Currently, India is facing a dispute against its sugar subsidies that was initiated by Brazil, Australia and Guatemala. These countries have argued that subsidies granted to sugarcane and sugar producers as well as export subsidies for sugar and sugarcane are inconsistent with several provisions of WTO’s Agreement on Agriculture (AoA) and the Agreement on Subsidies and Countervailing Measures. Besides the three countries that have initiated the dispute, 14 other countries, including, China, EU, Indonesia, Japan and US, have joined as third parties.

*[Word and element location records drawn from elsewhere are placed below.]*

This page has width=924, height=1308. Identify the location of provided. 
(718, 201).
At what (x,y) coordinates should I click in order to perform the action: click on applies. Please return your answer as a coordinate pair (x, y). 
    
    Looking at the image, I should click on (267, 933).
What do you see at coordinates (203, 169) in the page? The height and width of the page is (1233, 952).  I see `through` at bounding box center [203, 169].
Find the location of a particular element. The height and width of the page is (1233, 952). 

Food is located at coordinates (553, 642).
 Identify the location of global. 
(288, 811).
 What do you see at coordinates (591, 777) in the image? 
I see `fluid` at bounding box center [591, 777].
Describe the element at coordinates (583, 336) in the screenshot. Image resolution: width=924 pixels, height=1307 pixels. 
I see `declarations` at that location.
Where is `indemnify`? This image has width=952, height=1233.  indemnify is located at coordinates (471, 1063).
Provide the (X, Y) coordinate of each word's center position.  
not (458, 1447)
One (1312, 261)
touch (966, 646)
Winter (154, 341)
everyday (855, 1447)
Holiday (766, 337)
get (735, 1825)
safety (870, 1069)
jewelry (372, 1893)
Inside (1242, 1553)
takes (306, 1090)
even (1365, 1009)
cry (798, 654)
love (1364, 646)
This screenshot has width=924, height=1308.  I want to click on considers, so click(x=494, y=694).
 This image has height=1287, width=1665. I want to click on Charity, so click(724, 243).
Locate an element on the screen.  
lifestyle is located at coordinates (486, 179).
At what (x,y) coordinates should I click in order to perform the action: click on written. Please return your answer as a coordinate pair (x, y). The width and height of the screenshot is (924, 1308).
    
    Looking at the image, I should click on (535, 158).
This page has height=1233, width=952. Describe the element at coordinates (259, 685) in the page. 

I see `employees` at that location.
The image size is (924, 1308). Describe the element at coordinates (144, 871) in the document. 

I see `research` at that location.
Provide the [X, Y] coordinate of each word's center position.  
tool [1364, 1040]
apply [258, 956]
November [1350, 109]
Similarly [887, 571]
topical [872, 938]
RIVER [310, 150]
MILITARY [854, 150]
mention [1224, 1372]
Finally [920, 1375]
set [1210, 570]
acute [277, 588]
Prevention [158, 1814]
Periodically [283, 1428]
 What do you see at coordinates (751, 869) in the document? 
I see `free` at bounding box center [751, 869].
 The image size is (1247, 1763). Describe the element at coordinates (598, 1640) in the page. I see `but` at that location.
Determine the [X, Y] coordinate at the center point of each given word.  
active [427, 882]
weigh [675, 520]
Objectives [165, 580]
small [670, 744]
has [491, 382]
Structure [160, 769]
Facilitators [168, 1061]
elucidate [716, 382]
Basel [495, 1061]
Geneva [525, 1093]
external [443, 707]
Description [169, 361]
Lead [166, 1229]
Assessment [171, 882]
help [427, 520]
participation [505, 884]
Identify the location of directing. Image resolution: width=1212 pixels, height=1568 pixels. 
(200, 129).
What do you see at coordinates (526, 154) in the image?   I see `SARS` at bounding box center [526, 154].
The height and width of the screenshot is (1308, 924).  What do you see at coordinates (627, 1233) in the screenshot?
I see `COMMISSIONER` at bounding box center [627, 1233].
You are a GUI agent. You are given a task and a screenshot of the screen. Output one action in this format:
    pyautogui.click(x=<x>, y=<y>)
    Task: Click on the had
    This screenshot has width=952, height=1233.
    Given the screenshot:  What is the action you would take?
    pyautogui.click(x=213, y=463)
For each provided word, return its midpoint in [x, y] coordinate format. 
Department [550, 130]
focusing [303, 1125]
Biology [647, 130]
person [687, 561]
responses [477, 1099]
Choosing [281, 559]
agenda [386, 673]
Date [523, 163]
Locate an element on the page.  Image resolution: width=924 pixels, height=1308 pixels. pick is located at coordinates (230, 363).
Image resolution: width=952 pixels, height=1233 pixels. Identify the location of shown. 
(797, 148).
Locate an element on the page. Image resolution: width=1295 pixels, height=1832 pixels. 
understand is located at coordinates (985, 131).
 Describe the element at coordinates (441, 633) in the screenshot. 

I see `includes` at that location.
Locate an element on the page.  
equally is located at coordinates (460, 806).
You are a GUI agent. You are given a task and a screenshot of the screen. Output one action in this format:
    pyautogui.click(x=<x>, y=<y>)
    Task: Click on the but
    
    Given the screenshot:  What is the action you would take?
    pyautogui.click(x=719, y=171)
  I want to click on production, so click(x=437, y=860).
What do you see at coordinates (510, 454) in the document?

Recently, an unexpected proposal from G-33, a group of developing countries that as WTO members seeks to protect its interests in the area of agriculture, could stymie India’s agricultural exports’ drive. The G-33 has been supporting the developing countries that maintain public stockholding (PSH) for food security purposes. The group has argued that the limits on subsidies imposed by the AoA should not constrain countries from providing subsidised food to the poor. Currently, a temporary truce prevails under which even if a member breaches the subsidy limit, i.e., 10 per cent of the value of agricultural production, no dispute would be initiated against the member. India is the biggest beneficiary of this truce as food subsidies granted to implement the National Food Security Act are threatening to breach the subsidies threshold.

The G-33, in which India has been an active member since its inception, has submitted a proposal for finding a permanent solution to this issue of PSH that ironically militates against India’s interests. The submission, from which India has distanced itself, argues that the permanent solution must ensure that a Member “shall endeavour not to export from the procured stocks … unless requested by an importing Member”. This, in other words, implies that India would be able to export from its food stocks only upon an explicit request from another country. This proposal confronts India with an impossible choice, of maintaining its food subsidy programme or agricultural exports.

(Dr Biswajit Dhar is a Professor at Centre for Economic Studies and Planning, School of Social Sciences, Jawaharlal Nehru University.)